If the Congress wins the Karnataka Assembly elections next month, the party leadership will find itself caught between a rock and a hard place as it will have to decide between Leader of Opposition Siddaramaiah and state Congress president D K Shivakumar for the Chief Minister’s post.
If the party finds itself in such a situation, it will be a throwback to 2018. At the time, the grand old party faced a hard time deciding the Chief Ministers of Madhya Pradesh, Rajasthan, and Chhattisgarh and the effect of the decisions it took lingers on to this day.
Senior leader Sachin Pilot’s fresh offensive against Rajasthan Chief Minister Ashok Gehlot and Chhattisgarh Health Minister T S Singh Deo’s “I am on the sidelines” jibe on Sunday are powerful reminders to the Congress leadership about the unfinished business in these two states. In Madhya Pradesh, the party has already suffered the consequences as it split and was unseated from power in 2020 after Jyotiraditya Scindia rebelled and the party chose to throw its weight behind Kamal Nath.
In December 2018, the Congress won the elections in all three states, triggering hectic lobbying by senior leaders for the CM’s post. At the time, Rahul Gandhi tweeted a photo of him flanked by Nath and Scindia, captioning it with Leo Tolstoy’s line: “The two most powerful warriors are patience and time.”
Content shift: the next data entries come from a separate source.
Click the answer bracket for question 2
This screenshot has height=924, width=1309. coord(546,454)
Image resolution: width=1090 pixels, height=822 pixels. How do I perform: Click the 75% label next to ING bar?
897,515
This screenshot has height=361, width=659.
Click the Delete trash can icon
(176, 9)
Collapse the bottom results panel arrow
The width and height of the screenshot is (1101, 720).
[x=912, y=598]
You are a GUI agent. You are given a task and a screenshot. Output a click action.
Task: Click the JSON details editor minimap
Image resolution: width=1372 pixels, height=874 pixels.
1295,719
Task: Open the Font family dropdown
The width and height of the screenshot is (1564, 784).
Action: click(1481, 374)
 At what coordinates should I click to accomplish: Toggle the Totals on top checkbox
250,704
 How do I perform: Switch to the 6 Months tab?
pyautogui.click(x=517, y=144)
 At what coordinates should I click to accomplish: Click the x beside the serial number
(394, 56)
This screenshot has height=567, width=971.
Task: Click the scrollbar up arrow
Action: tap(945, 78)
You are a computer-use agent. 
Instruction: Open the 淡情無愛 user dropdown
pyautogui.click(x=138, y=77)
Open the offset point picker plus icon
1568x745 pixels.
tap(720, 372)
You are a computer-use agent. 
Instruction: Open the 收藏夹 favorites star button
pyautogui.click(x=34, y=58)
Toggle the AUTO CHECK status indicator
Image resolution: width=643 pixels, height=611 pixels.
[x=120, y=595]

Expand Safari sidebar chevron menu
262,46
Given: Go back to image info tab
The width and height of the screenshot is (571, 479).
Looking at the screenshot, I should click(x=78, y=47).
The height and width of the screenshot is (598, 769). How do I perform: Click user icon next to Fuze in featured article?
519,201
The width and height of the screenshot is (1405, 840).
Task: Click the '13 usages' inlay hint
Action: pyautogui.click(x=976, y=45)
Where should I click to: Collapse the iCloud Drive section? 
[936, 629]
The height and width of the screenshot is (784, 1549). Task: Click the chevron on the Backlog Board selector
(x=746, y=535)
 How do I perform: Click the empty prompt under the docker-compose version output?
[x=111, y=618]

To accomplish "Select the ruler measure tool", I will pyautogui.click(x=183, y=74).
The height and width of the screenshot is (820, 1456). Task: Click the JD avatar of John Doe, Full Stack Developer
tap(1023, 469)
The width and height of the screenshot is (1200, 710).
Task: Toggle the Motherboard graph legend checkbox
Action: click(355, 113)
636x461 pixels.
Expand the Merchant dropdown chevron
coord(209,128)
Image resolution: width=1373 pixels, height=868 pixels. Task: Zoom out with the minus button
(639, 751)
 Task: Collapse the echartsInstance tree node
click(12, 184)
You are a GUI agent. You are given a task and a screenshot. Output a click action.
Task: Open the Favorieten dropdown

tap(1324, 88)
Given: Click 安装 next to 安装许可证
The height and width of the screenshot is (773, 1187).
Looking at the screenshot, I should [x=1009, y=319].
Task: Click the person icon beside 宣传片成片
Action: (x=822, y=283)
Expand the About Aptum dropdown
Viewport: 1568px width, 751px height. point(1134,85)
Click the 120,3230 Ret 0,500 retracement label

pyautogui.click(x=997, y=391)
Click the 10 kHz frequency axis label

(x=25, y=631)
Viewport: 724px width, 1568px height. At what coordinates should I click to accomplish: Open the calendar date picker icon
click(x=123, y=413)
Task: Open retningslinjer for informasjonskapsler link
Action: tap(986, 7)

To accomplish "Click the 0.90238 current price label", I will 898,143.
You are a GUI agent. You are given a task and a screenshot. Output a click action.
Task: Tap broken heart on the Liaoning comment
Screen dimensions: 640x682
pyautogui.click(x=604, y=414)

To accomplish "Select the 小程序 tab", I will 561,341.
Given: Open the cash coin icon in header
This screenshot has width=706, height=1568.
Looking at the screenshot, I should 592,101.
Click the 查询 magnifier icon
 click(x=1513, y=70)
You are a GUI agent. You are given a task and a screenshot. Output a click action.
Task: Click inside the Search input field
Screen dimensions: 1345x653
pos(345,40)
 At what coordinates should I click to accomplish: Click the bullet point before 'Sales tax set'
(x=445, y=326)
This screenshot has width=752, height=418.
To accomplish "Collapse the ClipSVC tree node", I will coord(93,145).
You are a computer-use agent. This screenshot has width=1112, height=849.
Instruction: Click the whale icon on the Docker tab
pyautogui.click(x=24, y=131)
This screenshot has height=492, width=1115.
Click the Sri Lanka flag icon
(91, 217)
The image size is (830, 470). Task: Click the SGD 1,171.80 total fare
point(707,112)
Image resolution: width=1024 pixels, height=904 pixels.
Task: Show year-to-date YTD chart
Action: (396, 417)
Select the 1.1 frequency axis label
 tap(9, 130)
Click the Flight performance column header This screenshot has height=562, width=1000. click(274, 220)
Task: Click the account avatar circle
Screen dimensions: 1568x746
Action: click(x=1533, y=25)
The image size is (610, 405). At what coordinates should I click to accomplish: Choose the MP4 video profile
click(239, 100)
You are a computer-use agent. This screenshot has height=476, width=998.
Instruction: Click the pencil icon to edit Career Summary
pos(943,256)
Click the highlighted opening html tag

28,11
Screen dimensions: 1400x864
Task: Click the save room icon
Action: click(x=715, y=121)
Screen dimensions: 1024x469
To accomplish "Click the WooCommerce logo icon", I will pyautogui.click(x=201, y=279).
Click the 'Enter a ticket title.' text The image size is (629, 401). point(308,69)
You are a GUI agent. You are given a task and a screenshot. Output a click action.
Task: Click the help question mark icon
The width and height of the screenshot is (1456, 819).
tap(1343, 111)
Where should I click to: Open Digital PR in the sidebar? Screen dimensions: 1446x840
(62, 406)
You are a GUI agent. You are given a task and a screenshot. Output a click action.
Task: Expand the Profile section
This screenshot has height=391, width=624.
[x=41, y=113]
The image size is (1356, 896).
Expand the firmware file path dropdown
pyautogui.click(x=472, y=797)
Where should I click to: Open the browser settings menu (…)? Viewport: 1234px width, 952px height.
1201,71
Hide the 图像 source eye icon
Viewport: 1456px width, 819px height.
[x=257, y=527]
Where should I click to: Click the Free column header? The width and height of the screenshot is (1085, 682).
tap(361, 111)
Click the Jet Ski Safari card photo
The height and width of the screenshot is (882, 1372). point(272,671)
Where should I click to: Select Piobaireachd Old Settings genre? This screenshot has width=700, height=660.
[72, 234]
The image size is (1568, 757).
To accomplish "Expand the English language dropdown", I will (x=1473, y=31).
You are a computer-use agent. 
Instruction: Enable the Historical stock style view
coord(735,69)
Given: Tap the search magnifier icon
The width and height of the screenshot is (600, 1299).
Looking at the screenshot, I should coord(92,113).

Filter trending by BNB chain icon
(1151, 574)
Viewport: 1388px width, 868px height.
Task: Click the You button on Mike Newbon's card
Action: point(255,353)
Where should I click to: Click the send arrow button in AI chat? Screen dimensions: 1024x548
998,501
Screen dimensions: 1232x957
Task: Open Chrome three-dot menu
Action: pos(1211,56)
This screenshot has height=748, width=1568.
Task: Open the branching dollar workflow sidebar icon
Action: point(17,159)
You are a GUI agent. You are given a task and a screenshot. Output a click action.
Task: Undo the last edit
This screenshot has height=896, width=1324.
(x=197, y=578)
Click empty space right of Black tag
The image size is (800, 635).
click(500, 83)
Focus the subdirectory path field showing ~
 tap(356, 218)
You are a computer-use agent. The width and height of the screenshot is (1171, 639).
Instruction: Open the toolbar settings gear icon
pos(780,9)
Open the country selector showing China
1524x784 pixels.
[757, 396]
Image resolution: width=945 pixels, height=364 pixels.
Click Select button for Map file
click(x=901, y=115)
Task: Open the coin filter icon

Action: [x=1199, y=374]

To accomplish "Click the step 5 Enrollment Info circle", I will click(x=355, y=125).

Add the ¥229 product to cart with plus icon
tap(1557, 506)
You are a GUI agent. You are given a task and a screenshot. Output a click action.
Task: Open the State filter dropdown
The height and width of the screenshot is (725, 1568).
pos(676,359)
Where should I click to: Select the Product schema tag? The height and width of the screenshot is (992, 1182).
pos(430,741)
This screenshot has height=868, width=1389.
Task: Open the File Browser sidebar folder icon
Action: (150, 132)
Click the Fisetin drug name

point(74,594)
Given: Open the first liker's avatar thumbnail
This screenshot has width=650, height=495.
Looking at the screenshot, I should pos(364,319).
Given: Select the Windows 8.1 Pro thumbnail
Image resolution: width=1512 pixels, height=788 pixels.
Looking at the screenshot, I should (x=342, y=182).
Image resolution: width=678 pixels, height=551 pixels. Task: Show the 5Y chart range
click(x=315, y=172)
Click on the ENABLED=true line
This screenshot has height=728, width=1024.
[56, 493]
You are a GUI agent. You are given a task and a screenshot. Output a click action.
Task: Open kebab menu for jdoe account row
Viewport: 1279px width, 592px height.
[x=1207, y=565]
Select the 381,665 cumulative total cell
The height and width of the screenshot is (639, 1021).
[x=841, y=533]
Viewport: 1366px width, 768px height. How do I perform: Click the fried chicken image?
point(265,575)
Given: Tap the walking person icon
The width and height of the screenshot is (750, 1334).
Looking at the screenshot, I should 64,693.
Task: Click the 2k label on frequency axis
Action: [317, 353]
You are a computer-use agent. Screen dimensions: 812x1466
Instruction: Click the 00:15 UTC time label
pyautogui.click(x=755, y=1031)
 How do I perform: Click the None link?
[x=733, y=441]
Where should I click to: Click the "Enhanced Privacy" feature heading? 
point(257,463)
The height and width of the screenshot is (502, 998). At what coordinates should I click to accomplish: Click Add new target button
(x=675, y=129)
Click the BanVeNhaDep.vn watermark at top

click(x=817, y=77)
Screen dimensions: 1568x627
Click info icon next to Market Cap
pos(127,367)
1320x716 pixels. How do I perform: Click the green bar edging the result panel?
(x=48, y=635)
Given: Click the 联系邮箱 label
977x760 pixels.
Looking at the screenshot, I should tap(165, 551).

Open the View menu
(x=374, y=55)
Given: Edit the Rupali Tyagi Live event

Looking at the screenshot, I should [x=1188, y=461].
The message to Scindia was clear. That he is the future but will have to display forbearance. But Scindia did not and the balancing act came undone. He walked away from the Congress in March 2020, bringing down the Kamal Nath government and leaving the party red-faced.
But that was not the only photograph that Rahul tweeted that winter. The second photograph showed him with Gehlot and Pilot by his side and it was captioned: “The united colours of Rajasthan.” Since then, that unity has proved to be elusive. The last four years have been tumultuous for Rajasthan Congress. From Pilot’s rebellion in the summer of 2020 to the abortive bid of the leadership to replace Gehlot last September to the latest tussle when Pilot accused Gehlot of sitting on “corruption” cases against the previous Vasundhara Raje-led government, the party has not seen peace in the desert state.
While Scindia was only given hope about a rosy future, sources close to Pilot have been arguing that the leadership — read Rahul and Priyanka Gandhi Vadra — gave him the commitment that he would be made the Chief Minister in the last year of the government’s term. That was perhaps the agreement that prompted Pilot to call off his revolt. That he did not manage to secure the support of several MLAs also forced him to smoke the peace pipe.
His latest fusillade against Gehlot has put the Congress high command in a spot of bother especially since it is coming at a time when the leadership is engaged in a bitter tussle with the BJP-led Central government on issues such as the disqualification of Rahul Gandhi as Lok Sabha MP and the Adani affair.
Deo’s jibe also illustrates the unfinished business in Chhattisgarh. Unlike in Rajasthan and Madhya Pradesh, there were more than two contenders in Chhattisgarh as Rahul’s third photograph of December 2018 showed. In that Rahul was flanked by Chief Minister Bhupesh Baghel and Deo on one side and Tamradhwaj Sahu and Charan Das Mahant on the other. All four were CM aspirants. The photo was captioned with American venture capitalist Reid Hoffman’s quote, “No matter how brilliant your mind or strategy, if you’re playing a solo game, you’ll always lose out to a team.”
According to party insiders, Baghel and Deo joined hands to edge out the other two, proposing a rotational chief ministership formula to Rahul. Baghel took the first turn, and Deo and Sahu — the latter with the crucial Home portfolio — were appointed Cabinet ministers. Mahant was appointed Assembly Speaker. But Baghel flatly denies the existence of any such unwritten formula.
In Karnataka, Siddaramaiah has already openly declared that he is an aspirant. In a television interview, he said Shivakumar — known popularly by his initials DK — too was an aspirant. Then there are others — the likes of campaign committee chief and Lingayat leader M B Patil and former Deputy Chief Minister and Dalit face G Parameshwara — who hope to emerge as a compromise choice in the Siddaramaiah-DK face-off.
As campaigning begins for the Karnataka Assembly elections, the Congress leadership is mindful of the complications that lie in store for it in the event of a victory but can do little to clear the air before the elections.